Fact is, most small businesses don't pay corporate income tax rates, which are lower. Their income usually is listed on tax returns of the business owner, which is taxed at (higher) individual rates.
Biden's right that most small businesses don't report income of $250,000 and wouldn't be hit by higher rates that are set kick in next year. But Ryan's right that business income that would be exposed to higher individual rates is concentrated among the few businesses that would be effected.
Complicated stuff, and I'm not sure viewers got it, but both men had a point.
Fact checking aside, this was a great debate. Open, robust, and largely civil, with two competing versions of the future laid bare for voters to see. Much was left out over the course of the 90-minute clash, but the overall effect was one of transparency and dialogue. Such is the stuff of a vibrant democracy.

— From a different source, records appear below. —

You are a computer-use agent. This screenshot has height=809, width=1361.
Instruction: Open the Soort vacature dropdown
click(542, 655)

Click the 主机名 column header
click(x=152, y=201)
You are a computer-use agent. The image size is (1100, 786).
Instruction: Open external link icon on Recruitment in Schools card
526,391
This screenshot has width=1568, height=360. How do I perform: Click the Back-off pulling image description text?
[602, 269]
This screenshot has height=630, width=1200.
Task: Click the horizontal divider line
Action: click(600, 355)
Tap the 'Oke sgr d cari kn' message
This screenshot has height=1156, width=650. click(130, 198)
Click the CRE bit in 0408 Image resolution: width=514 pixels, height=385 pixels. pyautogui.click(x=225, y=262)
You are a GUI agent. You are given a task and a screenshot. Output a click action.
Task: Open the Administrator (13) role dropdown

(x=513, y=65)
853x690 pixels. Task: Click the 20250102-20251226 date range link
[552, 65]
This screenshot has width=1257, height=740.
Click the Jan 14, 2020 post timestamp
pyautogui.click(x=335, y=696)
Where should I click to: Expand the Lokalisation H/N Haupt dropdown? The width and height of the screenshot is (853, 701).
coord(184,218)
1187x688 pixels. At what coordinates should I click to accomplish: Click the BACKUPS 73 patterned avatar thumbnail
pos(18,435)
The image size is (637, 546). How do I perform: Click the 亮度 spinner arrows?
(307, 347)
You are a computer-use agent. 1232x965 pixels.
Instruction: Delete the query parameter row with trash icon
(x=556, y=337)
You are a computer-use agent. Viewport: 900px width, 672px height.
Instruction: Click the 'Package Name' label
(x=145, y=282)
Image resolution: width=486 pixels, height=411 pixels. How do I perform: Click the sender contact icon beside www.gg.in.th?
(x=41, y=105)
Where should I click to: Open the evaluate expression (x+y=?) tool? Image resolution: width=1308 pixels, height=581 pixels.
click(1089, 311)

So with election day just three weeks away, what does all this mean? Not much. As the table shows, VP debates tend to draw smaller audiences than their presidential brethren; they also tend to have little impact on the polls. One important exception: The year 2000, which our current race is increasingly being compared to.
So even while last night's debate was terrific, it seems doubtful that it will change the campaign dynamic very much.
The real goal of both men last night was to appeal to and shore up their base. This was particularly important for Biden, and he did it with gusto.
The stakes are now raised even higher for Tuesday's town hall-style debate between President Obama and Mitt Romney. The president is clearly preparing for this one. Other than dinner with a few winners of a campaign donation contest, he has no public appointments on his schedule today, and on Saturday, Sunday and Monday, he will hunker down in Williamsburg, Va. — to practice.